The task:
Reproduce the rows from the line with "1291x761 pixels." to the line with "Action: click(x=102, y=165)", and leave the pictures out of your answer.

Record extracts:
┏━━
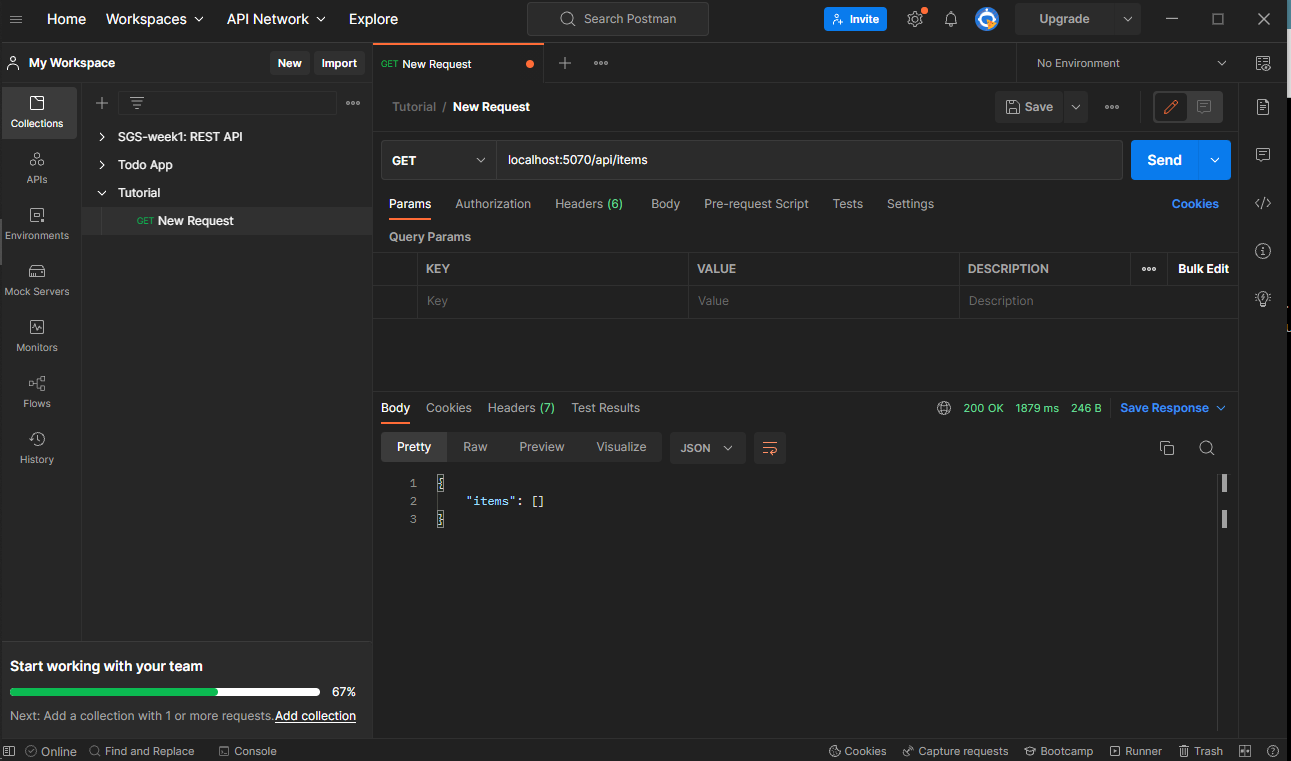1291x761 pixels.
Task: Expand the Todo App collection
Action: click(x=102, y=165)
┗━━
┏━━
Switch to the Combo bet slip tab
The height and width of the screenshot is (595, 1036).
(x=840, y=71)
┗━━
Solved exercise:
1291x761 pixels.
Task: Expand the Todo App collection
Action: click(x=102, y=165)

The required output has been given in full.